====== Information provided ======

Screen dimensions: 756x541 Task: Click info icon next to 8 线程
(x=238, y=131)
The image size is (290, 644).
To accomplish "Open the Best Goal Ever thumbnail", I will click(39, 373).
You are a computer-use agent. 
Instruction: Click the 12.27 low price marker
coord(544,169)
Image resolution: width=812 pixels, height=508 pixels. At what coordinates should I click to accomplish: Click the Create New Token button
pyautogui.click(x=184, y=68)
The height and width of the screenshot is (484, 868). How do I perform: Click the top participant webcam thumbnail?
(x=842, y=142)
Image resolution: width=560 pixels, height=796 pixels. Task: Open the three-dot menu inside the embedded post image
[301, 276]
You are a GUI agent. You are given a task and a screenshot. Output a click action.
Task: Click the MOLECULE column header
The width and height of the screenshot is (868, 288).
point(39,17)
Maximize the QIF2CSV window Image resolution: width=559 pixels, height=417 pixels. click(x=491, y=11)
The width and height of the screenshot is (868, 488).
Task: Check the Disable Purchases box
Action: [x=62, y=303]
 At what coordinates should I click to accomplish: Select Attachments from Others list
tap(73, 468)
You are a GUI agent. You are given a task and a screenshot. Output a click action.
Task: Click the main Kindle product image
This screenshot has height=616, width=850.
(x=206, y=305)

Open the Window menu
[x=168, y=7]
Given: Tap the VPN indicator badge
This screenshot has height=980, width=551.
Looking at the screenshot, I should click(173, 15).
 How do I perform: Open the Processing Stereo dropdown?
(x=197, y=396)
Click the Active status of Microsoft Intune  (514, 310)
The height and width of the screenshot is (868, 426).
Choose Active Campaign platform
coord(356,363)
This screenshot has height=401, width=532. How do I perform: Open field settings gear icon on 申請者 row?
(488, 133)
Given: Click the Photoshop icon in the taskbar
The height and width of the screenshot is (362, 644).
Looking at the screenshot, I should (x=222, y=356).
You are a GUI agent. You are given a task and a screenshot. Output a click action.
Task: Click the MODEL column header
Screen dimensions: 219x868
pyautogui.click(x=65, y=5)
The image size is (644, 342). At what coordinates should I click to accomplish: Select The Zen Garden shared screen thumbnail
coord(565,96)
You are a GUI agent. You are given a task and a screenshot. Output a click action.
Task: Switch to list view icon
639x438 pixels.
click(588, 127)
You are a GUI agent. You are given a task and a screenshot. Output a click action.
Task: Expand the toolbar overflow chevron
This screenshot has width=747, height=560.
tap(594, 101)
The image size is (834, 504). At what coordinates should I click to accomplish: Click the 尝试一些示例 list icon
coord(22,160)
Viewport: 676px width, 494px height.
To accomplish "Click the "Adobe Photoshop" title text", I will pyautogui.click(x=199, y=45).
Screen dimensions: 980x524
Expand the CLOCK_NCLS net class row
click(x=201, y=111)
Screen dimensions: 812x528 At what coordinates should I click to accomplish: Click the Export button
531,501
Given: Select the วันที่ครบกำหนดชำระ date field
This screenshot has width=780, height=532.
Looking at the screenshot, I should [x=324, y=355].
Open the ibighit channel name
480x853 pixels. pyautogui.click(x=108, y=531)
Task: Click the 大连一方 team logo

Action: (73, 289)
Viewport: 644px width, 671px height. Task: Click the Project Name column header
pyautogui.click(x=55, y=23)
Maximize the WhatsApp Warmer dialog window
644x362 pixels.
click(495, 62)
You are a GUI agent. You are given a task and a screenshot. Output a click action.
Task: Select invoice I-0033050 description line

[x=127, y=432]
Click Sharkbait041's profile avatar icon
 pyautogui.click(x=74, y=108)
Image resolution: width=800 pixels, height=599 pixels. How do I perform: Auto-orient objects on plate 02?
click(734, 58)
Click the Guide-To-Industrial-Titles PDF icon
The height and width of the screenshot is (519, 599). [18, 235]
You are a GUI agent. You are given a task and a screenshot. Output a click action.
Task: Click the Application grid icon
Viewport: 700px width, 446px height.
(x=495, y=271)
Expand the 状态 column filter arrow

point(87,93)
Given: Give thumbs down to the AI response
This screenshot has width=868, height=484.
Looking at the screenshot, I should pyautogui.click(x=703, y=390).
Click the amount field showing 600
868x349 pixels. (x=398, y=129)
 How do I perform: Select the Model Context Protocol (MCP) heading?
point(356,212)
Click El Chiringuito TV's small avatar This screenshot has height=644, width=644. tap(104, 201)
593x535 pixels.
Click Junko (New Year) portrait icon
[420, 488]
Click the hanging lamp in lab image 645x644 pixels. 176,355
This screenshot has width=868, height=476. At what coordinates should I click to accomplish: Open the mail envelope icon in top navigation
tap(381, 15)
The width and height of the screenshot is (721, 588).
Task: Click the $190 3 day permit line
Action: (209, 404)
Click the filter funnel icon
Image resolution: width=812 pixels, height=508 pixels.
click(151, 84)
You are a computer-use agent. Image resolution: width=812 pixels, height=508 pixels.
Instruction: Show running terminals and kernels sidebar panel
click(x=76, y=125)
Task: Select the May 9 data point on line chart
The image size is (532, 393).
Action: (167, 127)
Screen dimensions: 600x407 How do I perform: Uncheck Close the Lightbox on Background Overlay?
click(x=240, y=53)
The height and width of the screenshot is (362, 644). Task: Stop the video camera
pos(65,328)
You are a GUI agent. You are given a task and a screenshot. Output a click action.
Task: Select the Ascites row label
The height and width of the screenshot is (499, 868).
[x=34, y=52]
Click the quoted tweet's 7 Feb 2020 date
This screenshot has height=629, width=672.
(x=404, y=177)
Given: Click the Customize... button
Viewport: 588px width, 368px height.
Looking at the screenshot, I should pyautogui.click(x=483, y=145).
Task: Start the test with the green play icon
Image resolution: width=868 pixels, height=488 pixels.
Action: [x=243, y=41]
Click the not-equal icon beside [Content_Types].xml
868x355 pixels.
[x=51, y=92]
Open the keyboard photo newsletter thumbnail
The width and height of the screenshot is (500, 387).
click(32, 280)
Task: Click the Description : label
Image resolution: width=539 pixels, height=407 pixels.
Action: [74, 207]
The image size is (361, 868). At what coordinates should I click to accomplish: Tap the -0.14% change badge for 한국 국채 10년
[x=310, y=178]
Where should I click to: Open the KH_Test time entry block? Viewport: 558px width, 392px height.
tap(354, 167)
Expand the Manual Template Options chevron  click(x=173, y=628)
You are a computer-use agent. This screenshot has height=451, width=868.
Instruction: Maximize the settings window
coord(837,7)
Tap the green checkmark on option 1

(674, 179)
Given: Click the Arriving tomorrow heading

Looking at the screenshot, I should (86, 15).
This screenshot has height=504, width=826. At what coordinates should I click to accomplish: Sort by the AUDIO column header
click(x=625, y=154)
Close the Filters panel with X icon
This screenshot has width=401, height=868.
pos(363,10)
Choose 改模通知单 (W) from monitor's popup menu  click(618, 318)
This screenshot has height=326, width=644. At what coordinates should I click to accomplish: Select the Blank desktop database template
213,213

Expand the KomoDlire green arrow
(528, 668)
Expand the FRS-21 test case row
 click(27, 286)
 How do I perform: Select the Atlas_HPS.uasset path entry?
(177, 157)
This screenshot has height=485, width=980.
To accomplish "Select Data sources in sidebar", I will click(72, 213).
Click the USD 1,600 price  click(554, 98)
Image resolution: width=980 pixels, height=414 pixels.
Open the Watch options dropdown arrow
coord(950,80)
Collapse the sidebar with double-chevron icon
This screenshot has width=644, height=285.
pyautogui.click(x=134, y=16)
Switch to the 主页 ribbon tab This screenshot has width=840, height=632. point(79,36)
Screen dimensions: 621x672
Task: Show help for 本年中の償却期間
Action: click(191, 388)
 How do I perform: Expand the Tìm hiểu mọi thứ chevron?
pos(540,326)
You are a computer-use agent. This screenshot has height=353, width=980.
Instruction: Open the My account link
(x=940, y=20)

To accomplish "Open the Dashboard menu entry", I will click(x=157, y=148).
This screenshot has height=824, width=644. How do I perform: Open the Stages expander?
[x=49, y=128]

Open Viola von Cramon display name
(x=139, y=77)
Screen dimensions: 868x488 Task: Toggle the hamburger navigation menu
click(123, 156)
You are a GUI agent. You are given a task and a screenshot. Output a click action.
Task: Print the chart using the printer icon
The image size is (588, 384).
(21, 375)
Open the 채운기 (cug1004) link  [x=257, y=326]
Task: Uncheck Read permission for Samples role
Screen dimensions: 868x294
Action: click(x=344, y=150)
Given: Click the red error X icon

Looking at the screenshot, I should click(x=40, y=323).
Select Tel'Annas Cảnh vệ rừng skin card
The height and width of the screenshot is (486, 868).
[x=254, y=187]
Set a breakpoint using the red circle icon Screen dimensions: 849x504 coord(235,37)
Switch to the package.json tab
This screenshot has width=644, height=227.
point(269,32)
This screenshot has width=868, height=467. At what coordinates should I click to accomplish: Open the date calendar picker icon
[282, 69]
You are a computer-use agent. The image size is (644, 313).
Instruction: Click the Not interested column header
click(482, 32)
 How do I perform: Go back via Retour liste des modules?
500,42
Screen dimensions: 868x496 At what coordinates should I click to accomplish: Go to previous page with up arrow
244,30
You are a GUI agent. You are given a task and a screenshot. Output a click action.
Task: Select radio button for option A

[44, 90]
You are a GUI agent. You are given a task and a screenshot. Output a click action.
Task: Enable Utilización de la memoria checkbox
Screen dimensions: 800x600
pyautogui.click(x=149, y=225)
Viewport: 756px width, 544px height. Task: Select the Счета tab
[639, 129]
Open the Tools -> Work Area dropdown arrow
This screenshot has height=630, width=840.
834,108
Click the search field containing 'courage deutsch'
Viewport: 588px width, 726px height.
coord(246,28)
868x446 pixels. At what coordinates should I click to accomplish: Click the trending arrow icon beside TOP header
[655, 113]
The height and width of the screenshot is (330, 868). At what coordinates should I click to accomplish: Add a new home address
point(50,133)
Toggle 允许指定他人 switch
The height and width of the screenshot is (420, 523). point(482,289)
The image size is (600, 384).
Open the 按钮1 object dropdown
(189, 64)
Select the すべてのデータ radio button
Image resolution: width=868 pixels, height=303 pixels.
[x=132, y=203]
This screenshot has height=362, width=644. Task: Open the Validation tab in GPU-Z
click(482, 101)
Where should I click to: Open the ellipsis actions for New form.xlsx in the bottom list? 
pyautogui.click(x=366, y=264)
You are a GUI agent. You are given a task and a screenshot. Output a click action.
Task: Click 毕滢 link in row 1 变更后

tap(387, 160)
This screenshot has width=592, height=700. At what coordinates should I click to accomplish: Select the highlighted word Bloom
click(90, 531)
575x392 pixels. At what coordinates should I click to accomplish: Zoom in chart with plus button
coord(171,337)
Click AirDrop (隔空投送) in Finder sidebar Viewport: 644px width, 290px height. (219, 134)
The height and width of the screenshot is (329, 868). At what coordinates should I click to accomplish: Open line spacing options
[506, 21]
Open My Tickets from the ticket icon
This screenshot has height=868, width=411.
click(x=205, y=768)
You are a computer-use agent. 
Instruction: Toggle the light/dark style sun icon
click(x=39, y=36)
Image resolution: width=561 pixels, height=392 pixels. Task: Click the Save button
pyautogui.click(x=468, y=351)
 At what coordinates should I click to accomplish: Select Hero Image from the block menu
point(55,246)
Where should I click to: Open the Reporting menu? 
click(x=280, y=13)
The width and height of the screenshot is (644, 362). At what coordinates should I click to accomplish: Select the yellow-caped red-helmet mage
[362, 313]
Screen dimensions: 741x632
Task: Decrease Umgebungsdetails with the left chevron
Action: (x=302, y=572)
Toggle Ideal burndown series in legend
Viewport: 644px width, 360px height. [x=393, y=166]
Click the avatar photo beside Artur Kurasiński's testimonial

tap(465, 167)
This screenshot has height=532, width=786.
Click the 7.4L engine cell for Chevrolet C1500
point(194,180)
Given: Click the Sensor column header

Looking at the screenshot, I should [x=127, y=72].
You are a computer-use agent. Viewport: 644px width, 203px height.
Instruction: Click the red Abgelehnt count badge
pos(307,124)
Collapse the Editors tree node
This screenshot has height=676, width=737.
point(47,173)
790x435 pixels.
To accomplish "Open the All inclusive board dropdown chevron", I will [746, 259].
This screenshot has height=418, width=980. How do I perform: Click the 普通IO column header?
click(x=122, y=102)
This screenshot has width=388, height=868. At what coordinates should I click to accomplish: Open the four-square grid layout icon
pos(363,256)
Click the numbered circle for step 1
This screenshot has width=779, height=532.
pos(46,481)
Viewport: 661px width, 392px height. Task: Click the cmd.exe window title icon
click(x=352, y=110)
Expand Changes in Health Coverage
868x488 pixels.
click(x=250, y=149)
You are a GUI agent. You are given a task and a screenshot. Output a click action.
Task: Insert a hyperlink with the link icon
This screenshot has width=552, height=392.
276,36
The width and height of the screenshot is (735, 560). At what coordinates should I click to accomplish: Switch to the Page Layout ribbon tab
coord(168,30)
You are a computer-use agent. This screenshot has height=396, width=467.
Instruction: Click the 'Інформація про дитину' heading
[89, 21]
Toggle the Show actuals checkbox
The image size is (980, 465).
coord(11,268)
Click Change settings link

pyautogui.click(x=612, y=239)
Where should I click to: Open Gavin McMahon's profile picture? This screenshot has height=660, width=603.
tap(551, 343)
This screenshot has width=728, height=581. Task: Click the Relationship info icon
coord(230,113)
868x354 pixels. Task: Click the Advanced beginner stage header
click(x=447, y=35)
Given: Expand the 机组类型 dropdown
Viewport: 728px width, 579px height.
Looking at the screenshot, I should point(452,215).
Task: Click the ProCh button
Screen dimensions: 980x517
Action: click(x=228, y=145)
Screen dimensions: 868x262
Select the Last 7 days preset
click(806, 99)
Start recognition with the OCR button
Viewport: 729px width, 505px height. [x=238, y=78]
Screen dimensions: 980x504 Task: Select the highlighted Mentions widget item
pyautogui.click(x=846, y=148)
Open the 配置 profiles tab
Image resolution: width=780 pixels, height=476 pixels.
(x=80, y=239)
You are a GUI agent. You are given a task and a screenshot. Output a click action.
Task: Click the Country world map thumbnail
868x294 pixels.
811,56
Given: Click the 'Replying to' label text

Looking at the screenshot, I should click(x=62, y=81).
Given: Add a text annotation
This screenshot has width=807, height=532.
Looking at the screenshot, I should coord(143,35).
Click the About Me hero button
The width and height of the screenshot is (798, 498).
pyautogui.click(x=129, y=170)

======

What this task involves - Whichever lines of the records above hold the word "will" should all be copied out.

Solution to this exercise -
To accomplish "Open the Best Goal Ever thumbnail", I will click(39, 373).
To accomplish "Click the "Adobe Photoshop" title text", I will pyautogui.click(x=199, y=45).
To accomplish "Select Data sources in sidebar", I will click(72, 213).
To accomplish "Open the Dashboard menu entry", I will click(x=157, y=148).
To accomplish "Open the All inclusive board dropdown chevron", I will [746, 259].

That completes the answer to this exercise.